Work instructions >> Repeat exactly the lines of the records below, starting at the line containing "Select the 1500 legend scale label" and ending at the line containing "Open the История изменений link". Leave the pictures out.

Data items
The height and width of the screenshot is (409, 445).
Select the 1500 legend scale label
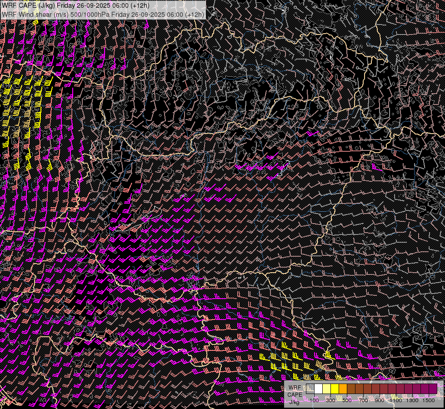[429, 400]
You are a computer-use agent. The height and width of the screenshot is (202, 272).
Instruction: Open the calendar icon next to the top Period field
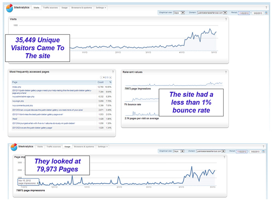[x=266, y=13]
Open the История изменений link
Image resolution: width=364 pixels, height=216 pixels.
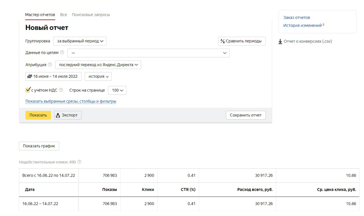pyautogui.click(x=302, y=26)
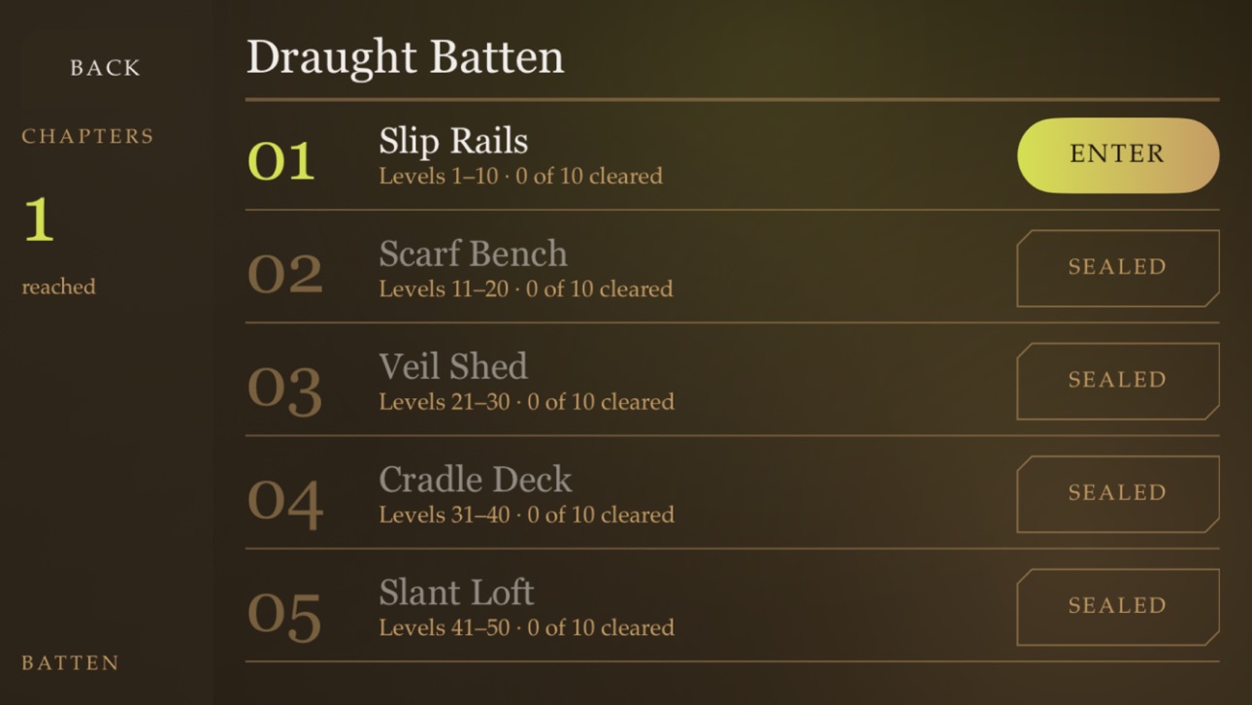Image resolution: width=1252 pixels, height=705 pixels.
Task: Click the BACK button
Action: click(x=106, y=68)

Answer section >>
Select the 1500 legend scale label
[429, 400]
You are a computer-use agent. The height and width of the screenshot is (202, 272).
Instruction: Open the calendar icon next to the top Period field
[x=266, y=13]
Open the История изменений link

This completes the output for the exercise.